L’inquiétude première étant la durée de prise en charge des nuits d’hôtel par les assurances, variables de 2 à 15 jours selon les contrats. Le bailleur a assuré que personne ne serait à la rue et qu’il assurerait l’hébergement à la fin de ces prises en charge ; ce qui explique sans doute l’empressement du bailleur à faire rentrer dans l’immeuble incendié les habitants.es. Depuis le lendemain de l’incendie il s’est activé à remettre l’eau chaude et froide en route, l’électricité, à faire les nettoyages des parties communes des extérieurs...
Ils veulent pouvoir rentrer dans un logement sain offrant toutes les garanties. Face à l’empressement du bailleur ils répondaient : « Prenez votre temps, faites votre boulot correctement » la défiance est grande par rapport à l’immeuble. Le traumatisme est fort et ce point n’est pas pris en compte suffisamment par le bailleur. Il a affiché le téléphone de la cellule d’écoute sur la loge. Ce n’est pas suffisant.
Un point fait crispation, c’est l’ascenseur. Il est hors-service. Et il faudra plusieurs semaine avant sa remise en route. Le bailleur veut faire rentrer les habitants tout en disant que l’ascenseur ne fonctionnera pas avant des semaines.
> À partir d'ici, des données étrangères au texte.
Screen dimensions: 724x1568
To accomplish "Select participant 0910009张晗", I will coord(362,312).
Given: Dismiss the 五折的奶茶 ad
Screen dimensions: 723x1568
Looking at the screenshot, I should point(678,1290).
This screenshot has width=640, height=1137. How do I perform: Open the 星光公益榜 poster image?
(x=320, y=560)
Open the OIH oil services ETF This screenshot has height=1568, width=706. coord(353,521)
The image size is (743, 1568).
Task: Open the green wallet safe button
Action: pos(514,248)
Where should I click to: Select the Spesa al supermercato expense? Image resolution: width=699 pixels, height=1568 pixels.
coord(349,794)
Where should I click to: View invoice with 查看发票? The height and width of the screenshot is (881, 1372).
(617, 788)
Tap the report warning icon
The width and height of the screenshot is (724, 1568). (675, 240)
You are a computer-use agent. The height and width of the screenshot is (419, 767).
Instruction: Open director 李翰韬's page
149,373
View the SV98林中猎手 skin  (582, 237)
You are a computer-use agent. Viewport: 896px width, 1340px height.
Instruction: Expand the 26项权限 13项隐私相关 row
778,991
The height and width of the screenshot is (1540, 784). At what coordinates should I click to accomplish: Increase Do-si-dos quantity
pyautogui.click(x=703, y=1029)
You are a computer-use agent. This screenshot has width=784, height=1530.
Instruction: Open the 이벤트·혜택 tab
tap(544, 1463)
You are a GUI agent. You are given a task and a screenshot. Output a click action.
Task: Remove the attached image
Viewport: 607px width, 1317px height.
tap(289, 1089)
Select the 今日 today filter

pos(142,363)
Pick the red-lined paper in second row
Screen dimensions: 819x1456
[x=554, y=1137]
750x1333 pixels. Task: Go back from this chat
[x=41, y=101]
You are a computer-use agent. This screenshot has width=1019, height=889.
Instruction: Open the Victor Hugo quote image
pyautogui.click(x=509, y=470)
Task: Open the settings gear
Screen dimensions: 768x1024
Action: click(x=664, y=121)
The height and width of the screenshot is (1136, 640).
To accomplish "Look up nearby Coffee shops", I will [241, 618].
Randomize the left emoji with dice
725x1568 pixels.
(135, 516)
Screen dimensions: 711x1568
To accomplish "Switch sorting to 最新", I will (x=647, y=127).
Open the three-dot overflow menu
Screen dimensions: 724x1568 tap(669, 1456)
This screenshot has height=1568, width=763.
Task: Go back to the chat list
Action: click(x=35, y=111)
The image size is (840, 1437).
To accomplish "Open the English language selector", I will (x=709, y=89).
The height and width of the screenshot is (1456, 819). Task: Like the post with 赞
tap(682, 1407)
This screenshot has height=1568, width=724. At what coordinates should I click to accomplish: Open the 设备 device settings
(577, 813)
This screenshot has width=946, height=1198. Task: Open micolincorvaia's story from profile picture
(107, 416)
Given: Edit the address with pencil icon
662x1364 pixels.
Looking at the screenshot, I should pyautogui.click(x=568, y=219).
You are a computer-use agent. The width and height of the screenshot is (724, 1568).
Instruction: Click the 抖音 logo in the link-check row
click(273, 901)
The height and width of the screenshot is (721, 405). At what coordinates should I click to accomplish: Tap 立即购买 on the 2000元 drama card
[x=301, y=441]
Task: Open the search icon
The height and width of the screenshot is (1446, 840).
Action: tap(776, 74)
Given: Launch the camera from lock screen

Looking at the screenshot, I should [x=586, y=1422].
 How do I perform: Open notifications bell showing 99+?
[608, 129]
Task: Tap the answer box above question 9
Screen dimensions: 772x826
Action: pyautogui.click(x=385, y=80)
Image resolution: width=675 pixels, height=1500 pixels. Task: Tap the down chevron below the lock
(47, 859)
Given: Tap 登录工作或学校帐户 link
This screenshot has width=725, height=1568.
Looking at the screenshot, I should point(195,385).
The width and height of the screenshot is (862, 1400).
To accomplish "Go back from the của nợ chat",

Il promet du portage des affaires et des personnes. Les habitants en doutent. Cela peut faire obstacle au retour dans l’immeuble, surtout pour celles et ceux qui habitent dans les étages...
Le collectif des habitants est en train de se constituer. Une assemblée est prévue ce lundi 19, la constitution d’une amicale est en cours, la prise de contact avec un avocat évoqué … tout est en discussion. Nous referons un point d’étape après la réunion prévue le jeudi 22.